## ABOUT THIS EXERCISE
Extend the article below on the RaDAR-PPI project's final event, continuing after its last paragraph.

## DOCUMENT SEGMENT

###

RaDAR-PPI Project Concludes with Landmark Event in Brussels and Online

26 May 2026

On 28 May, partners, stakeholders, policymakers, and innovators gathered in Brussels and online to mark the end of three years of collaborative work under the RaDAR Project. The RaDAR Final Event brought together the full ecosystem behind the Rapid Detection and Control System for Antimicrobial Resistance (RaDAR), a Public Procurement of Innovation (PPI) initiative co-funded by the EU COSME programme. Hosted by the Permanent Representation of the Government of Catalunya to the European Union, the event offered a rich programme of presentations, roundtables, and exchanges – a fitting celebration of a project that has pushed the boundaries of cross-border health procurement.

The morning opened with welcoming words from ACCIÓ and AQuAS, followed by a message from the European Innovation Council and SMEs Executive Agency. Maria Pons-Vizcarra, Project Manager at AQuAS, presented the overarching vision of RaDAR-PPI, a value-based, cross-border collaborative procurement model designed to tackle one of global healthcare’s most pressing challenges: antimicrobial resistance (AMR).

A central part of the event was dedicated to hearing directly from the hospitals, laboratories, and companies that carried out PPI activities on the ground. Each partner from the consortium shared the solutions they developed, the evidence they generated, and the lessons learned along the way. University of Naples Federico together with Kelyon presented their experience piloting innovative AMR detection approaches in an academic hospital setting. Institut Català d’Oncologia (ICO) alongside Durviz, Cepheid, and Informática Médica, demonstrated how cutting-edge diagnostics were integrated into oncology care pathways. Laboratori de Referència de Catalunya (LRC) and Hospital del Mar, working with Alifax, Altair Health, and Monlab, showcased a multi-partner solution combining laboratory automation and clinical data management. Resah, in collaboration with Nosotech, presented insights from their PPI experience in the French healthcare procurement context. Biogipuzkoa, together with Qualud, rounded off the morning session with their results from the Basque Country. These presentations offered a vivid picture of how RaDAR translated a shared challenge into concrete, locally-rooted innovations, each with its own context, and each contributing to a broader European body of evidence.

###

## SUPPLIED RECORDS

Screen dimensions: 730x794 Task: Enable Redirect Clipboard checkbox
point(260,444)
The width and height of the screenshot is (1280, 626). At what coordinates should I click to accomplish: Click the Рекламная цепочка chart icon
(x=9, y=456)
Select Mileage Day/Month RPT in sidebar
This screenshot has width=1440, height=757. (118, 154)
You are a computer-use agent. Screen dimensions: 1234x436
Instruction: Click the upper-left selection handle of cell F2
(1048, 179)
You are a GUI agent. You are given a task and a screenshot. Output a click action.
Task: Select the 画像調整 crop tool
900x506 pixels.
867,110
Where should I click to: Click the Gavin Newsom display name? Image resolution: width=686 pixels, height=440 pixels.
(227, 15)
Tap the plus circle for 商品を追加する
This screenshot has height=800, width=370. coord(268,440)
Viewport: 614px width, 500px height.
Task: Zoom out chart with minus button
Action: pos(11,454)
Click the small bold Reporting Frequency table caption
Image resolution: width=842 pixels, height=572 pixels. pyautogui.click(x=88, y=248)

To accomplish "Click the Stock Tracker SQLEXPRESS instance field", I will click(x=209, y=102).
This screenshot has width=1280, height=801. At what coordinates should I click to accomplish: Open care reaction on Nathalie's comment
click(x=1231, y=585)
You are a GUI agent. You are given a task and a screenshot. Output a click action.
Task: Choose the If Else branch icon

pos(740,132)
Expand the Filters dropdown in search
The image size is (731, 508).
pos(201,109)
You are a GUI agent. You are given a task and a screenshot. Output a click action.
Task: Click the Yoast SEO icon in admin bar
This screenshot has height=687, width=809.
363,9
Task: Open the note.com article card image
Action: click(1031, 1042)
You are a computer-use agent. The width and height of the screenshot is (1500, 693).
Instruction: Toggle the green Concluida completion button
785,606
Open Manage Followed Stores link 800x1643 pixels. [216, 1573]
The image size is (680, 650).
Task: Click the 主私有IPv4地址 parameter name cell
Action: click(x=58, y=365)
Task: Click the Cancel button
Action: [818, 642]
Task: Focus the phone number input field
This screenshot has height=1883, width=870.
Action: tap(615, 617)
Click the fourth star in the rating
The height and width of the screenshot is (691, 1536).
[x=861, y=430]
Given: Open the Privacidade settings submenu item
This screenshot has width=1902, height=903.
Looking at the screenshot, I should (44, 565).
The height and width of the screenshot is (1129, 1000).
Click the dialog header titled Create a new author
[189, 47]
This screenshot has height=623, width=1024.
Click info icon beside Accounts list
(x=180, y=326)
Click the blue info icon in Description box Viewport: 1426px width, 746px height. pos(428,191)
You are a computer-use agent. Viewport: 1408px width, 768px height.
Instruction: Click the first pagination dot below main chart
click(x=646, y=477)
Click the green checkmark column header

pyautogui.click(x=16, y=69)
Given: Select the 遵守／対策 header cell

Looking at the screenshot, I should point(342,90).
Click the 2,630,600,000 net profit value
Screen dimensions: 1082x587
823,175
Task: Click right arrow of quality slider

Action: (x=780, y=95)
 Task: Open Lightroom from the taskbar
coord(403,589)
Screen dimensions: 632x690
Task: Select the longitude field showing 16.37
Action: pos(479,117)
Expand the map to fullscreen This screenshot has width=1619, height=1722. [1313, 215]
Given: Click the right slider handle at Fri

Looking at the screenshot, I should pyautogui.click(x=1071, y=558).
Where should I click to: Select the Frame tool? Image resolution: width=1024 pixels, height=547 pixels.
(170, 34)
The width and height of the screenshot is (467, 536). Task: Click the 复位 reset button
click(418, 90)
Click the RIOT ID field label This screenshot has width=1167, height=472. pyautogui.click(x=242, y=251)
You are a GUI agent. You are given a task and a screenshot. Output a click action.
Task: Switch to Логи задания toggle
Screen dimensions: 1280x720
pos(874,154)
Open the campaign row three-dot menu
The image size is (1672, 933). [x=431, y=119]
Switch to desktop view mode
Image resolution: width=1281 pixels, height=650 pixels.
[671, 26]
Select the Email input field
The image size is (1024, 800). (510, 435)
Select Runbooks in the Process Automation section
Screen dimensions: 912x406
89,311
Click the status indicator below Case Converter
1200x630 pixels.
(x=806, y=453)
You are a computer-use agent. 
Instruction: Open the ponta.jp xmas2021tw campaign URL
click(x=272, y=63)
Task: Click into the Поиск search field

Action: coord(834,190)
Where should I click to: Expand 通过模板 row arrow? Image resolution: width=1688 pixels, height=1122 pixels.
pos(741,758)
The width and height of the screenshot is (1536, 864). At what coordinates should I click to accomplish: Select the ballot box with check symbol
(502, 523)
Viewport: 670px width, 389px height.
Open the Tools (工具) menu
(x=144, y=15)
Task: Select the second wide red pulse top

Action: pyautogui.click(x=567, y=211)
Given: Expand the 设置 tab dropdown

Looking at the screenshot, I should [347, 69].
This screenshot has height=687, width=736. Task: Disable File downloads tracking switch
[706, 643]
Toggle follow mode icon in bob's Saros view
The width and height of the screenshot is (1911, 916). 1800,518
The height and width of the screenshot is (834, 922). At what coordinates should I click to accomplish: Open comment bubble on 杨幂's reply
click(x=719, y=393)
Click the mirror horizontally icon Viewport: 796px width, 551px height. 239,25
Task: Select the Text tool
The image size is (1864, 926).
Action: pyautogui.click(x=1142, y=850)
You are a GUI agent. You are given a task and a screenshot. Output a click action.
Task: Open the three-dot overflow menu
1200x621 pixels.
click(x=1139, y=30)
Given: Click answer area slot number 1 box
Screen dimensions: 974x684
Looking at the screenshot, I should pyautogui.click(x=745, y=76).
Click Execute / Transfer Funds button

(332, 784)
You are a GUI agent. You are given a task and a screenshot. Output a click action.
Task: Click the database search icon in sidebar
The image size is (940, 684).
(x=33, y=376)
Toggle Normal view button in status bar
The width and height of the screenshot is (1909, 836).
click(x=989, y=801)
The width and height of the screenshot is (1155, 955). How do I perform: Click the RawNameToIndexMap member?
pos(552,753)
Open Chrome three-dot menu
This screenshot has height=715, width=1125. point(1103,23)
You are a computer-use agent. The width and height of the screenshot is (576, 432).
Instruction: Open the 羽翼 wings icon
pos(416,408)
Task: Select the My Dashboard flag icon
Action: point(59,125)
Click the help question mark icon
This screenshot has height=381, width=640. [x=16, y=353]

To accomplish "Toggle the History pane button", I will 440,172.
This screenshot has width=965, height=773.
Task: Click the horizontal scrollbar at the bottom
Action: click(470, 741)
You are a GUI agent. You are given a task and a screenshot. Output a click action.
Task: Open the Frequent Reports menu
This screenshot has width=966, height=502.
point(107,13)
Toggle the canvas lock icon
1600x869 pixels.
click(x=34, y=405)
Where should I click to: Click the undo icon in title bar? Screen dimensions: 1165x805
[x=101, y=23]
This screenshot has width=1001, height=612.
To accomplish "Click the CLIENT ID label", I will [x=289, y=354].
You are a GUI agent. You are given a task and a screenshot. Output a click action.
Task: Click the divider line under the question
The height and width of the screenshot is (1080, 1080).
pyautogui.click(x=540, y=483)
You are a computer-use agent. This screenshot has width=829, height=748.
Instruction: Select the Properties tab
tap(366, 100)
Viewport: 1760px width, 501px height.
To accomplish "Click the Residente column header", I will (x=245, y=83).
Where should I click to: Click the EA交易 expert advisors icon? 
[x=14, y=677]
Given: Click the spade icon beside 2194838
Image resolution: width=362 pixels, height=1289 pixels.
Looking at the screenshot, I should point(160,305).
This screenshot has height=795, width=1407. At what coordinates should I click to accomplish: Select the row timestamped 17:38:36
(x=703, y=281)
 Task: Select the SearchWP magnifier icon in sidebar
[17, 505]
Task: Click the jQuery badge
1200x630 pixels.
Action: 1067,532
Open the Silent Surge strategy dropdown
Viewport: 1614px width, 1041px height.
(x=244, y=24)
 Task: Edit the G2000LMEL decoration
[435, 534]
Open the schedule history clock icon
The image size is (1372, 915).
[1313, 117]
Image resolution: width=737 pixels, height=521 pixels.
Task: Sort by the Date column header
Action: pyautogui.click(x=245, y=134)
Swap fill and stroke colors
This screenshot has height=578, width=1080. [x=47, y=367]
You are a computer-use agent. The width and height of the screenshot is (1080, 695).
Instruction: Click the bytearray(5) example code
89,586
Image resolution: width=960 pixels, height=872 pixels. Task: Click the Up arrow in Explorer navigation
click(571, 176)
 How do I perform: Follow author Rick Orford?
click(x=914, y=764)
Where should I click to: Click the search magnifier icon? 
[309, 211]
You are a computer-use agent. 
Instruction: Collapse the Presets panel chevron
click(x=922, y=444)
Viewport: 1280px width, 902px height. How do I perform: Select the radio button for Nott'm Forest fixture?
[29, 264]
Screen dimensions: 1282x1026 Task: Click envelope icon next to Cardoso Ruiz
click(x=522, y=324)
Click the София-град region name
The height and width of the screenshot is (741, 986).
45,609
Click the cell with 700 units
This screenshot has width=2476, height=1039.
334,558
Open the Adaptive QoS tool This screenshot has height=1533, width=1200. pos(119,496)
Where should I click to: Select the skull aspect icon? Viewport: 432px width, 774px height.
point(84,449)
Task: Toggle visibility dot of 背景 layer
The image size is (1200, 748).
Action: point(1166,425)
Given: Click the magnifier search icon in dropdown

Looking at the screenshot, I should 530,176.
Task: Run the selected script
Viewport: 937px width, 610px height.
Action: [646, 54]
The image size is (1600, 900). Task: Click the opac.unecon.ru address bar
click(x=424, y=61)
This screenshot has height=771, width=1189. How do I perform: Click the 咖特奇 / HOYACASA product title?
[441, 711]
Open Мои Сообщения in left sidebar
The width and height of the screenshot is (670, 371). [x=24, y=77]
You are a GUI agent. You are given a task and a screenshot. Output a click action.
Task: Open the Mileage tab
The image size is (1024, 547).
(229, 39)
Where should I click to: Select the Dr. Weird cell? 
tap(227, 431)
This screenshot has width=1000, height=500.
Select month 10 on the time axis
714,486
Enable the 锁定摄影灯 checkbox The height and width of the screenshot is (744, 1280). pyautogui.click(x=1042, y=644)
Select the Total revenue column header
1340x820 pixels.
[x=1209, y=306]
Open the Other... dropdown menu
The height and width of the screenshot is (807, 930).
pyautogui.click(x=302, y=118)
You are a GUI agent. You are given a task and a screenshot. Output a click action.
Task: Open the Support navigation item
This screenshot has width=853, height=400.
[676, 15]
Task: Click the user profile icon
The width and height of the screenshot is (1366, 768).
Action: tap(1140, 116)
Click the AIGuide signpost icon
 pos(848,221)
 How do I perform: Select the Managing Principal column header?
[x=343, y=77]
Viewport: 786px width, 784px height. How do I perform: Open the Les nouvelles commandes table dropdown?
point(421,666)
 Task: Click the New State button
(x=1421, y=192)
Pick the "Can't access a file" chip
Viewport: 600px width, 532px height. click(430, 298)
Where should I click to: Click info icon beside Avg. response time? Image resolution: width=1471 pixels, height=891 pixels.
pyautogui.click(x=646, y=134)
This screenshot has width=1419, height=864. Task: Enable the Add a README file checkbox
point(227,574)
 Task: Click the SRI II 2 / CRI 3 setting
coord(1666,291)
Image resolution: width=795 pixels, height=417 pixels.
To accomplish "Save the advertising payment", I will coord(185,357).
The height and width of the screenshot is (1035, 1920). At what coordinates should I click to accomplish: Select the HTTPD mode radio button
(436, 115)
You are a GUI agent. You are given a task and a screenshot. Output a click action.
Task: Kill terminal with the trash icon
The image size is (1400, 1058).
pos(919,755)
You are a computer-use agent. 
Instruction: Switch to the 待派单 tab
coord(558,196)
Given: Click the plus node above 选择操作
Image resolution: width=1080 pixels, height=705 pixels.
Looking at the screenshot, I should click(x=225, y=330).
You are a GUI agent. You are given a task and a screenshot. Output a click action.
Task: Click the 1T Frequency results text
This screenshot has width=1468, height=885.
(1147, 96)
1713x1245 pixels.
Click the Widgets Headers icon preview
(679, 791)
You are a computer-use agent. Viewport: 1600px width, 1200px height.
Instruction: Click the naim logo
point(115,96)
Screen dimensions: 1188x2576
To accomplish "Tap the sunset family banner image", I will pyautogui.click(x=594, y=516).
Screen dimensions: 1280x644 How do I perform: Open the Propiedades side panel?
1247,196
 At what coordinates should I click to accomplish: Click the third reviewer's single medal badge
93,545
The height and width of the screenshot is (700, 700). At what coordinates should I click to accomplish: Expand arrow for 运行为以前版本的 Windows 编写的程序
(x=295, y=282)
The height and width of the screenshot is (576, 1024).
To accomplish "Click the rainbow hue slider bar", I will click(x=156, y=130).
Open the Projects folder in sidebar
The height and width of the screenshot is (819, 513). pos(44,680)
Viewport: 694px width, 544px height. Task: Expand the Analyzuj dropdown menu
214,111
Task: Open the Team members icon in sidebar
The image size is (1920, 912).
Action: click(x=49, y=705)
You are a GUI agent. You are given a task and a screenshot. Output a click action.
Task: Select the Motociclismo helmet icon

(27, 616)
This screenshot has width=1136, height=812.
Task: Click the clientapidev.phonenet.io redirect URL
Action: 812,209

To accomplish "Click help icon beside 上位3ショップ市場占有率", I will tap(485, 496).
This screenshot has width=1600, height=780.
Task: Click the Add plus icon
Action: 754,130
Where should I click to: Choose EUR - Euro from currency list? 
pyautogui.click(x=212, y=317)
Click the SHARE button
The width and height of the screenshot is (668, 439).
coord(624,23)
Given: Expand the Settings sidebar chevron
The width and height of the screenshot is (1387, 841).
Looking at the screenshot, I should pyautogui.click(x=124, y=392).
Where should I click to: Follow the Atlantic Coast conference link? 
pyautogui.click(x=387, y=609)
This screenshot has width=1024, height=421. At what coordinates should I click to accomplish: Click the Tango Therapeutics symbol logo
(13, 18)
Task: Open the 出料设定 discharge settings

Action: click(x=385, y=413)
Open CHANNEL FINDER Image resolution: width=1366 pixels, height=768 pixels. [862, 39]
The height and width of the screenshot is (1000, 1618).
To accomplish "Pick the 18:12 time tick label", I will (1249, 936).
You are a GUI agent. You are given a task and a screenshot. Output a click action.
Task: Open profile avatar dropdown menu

###

## TASK ANSWER
In the afternoon, the event shifted its gaze forward. Luis Lucena (Project Manager, INSERM) opened the afternoon with a One-Health perspective on AMR challenges, framing the discussion within a systemic view that bridges human health, animal health, and the environment. Then, a multi-stakeholder roundtable brought together voices from clinical practice, public health administration, and research to explore what a coordinated AMR response might look like beyond the project’s lifetime. One of the afternoon’s highlights was the presentation of the Value-Based Cross-Border Collaborative Public Procurement of Innovation Handbook introduced by Rossana Alessandrello, Value Based Procurement Director at AQuAS. This practical guide distils the methodological lessons of RaDAR into a replicable framework, a resource intended to support future PPI initiatives across Europe.

The final roundtable, moderated by Igor Kalinic (Head of Sector, EISMEA), explored the opportunities and conditions needed to scale PPI across health systems and industry. Participants from Resah, Consorci Salut i Social de Catalunya, the Belgian Cancer Centre (SCIENSANO), and AQuAS discussed how the collaborative model piloted by RaDAR could inspire the next generation of health innovation procurement.

The RaDAR Final Event was more than a closing chapter. It was a testament to what becomes possible when public health institutions, innovators, and policymakers work together with a shared purpose. After three years of collaboration, the partnerships forged, the evidence generated, and the tools developed through RaDAR are now a lasting contribution to Europe’s response to antimicrobial resistance.

The project may have concluded, but the work it has set in motion continues.